*Problem:*
The full listing below should be repeated exactly.

*Given records:*
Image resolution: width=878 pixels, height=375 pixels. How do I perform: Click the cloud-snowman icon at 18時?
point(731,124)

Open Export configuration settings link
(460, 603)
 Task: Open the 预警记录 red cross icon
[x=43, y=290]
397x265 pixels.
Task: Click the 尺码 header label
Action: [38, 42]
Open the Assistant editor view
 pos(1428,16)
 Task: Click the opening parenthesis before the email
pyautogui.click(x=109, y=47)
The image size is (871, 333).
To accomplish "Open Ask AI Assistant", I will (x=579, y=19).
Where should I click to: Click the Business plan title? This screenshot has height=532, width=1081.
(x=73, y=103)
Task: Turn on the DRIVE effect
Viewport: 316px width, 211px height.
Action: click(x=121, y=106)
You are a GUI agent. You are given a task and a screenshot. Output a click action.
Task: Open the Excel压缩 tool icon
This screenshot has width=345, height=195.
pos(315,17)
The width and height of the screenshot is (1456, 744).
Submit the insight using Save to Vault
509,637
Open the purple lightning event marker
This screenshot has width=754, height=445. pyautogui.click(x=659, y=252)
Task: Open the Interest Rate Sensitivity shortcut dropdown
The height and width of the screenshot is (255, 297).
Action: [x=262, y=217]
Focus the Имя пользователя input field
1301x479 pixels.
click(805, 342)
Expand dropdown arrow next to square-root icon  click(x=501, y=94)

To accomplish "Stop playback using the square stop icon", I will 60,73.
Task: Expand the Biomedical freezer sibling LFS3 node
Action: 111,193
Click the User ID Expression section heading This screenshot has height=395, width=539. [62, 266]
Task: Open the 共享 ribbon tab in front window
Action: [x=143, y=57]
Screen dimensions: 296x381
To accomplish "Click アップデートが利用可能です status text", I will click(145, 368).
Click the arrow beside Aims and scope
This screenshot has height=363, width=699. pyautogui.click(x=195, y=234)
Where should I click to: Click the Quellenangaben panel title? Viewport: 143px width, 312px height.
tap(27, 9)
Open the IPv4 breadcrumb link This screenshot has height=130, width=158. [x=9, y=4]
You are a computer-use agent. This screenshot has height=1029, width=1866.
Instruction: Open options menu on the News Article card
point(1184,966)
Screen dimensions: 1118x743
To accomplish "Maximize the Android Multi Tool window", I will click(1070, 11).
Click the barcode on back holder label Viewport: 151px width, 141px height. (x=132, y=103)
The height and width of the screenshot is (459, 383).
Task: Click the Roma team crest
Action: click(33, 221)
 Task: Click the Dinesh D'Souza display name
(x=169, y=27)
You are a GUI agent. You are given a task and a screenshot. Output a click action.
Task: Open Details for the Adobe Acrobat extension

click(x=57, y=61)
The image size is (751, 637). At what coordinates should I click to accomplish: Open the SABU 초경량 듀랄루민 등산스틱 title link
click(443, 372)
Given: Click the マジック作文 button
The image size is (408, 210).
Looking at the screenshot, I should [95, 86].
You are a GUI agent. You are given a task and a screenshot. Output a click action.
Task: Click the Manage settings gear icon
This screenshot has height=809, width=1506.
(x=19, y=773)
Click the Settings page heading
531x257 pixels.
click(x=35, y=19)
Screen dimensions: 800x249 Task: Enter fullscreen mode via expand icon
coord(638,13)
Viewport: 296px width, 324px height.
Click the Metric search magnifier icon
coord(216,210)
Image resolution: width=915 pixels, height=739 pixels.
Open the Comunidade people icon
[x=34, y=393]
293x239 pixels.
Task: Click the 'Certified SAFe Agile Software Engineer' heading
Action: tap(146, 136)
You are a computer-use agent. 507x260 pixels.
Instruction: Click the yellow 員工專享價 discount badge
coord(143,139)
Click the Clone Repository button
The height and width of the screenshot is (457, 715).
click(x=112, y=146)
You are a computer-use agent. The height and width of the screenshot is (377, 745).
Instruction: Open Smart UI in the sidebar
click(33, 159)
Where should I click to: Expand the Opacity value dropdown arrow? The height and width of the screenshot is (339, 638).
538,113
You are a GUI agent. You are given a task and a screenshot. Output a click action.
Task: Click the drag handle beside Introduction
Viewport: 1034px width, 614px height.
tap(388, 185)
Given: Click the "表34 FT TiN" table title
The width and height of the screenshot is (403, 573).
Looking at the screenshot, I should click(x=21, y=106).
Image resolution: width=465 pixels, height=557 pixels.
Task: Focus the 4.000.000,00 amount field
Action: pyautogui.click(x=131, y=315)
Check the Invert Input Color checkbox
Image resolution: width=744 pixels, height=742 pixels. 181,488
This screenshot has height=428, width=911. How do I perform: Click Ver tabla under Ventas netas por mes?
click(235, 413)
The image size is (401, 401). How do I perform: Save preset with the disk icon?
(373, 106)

*Task result:*
Image resolution: width=878 pixels, height=375 pixels. How do I perform: Click the cloud-snowman icon at 18時?
point(731,124)

Open Export configuration settings link
(460, 603)
 Task: Open the 预警记录 red cross icon
[x=43, y=290]
397x265 pixels.
Task: Click the 尺码 header label
Action: [38, 42]
Open the Assistant editor view
 pos(1428,16)
 Task: Click the opening parenthesis before the email
pyautogui.click(x=109, y=47)
The image size is (871, 333).
To accomplish "Open Ask AI Assistant", I will (x=579, y=19).
Where should I click to: Click the Business plan title? This screenshot has height=532, width=1081.
(x=73, y=103)
Task: Turn on the DRIVE effect
Viewport: 316px width, 211px height.
Action: click(x=121, y=106)
You are a GUI agent. You are given a task and a screenshot. Output a click action.
Task: Open the Excel压缩 tool icon
This screenshot has width=345, height=195.
pos(315,17)
The width and height of the screenshot is (1456, 744).
Submit the insight using Save to Vault
509,637
Open the purple lightning event marker
This screenshot has width=754, height=445. pyautogui.click(x=659, y=252)
Task: Open the Interest Rate Sensitivity shortcut dropdown
The height and width of the screenshot is (255, 297).
Action: [x=262, y=217]
Focus the Имя пользователя input field
1301x479 pixels.
click(805, 342)
Expand dropdown arrow next to square-root icon  click(x=501, y=94)

To accomplish "Stop playback using the square stop icon", I will 60,73.
Task: Expand the Biomedical freezer sibling LFS3 node
Action: 111,193
Click the User ID Expression section heading This screenshot has height=395, width=539. [62, 266]
Task: Open the 共享 ribbon tab in front window
Action: [x=143, y=57]
Screen dimensions: 296x381
To accomplish "Click アップデートが利用可能です status text", I will click(145, 368).
Click the arrow beside Aims and scope
This screenshot has height=363, width=699. pyautogui.click(x=195, y=234)
Where should I click to: Click the Quellenangaben panel title? Viewport: 143px width, 312px height.
tap(27, 9)
Open the IPv4 breadcrumb link This screenshot has height=130, width=158. [x=9, y=4]
You are a computer-use agent. This screenshot has height=1029, width=1866.
Instruction: Open options menu on the News Article card
point(1184,966)
Screen dimensions: 1118x743
To accomplish "Maximize the Android Multi Tool window", I will click(1070, 11).
Click the barcode on back holder label Viewport: 151px width, 141px height. (x=132, y=103)
The height and width of the screenshot is (459, 383).
Task: Click the Roma team crest
Action: click(33, 221)
 Task: Click the Dinesh D'Souza display name
(x=169, y=27)
You are a GUI agent. You are given a task and a screenshot. Output a click action.
Task: Open Details for the Adobe Acrobat extension

click(x=57, y=61)
The image size is (751, 637). At what coordinates should I click to accomplish: Open the SABU 초경량 듀랄루민 등산스틱 title link
click(443, 372)
Given: Click the マジック作文 button
The image size is (408, 210).
Looking at the screenshot, I should [95, 86].
You are a GUI agent. You are given a task and a screenshot. Output a click action.
Task: Click the Manage settings gear icon
This screenshot has height=809, width=1506.
(x=19, y=773)
Click the Settings page heading
531x257 pixels.
click(x=35, y=19)
Screen dimensions: 800x249 Task: Enter fullscreen mode via expand icon
coord(638,13)
Viewport: 296px width, 324px height.
Click the Metric search magnifier icon
coord(216,210)
Image resolution: width=915 pixels, height=739 pixels.
Open the Comunidade people icon
[x=34, y=393]
293x239 pixels.
Task: Click the 'Certified SAFe Agile Software Engineer' heading
Action: tap(146, 136)
You are a computer-use agent. 507x260 pixels.
Instruction: Click the yellow 員工專享價 discount badge
coord(143,139)
Click the Clone Repository button
The height and width of the screenshot is (457, 715).
click(x=112, y=146)
You are a computer-use agent. The height and width of the screenshot is (377, 745).
Instruction: Open Smart UI in the sidebar
click(33, 159)
Where should I click to: Expand the Opacity value dropdown arrow? The height and width of the screenshot is (339, 638).
538,113
You are a GUI agent. You are given a task and a screenshot. Output a click action.
Task: Click the drag handle beside Introduction
Viewport: 1034px width, 614px height.
tap(388, 185)
Given: Click the "表34 FT TiN" table title
The width and height of the screenshot is (403, 573).
Looking at the screenshot, I should click(x=21, y=106).
Image resolution: width=465 pixels, height=557 pixels.
Task: Focus the 4.000.000,00 amount field
Action: pyautogui.click(x=131, y=315)
Check the Invert Input Color checkbox
Image resolution: width=744 pixels, height=742 pixels. 181,488
This screenshot has height=428, width=911. How do I perform: Click Ver tabla under Ventas netas por mes?
click(235, 413)
The image size is (401, 401). How do I perform: Save preset with the disk icon?
(373, 106)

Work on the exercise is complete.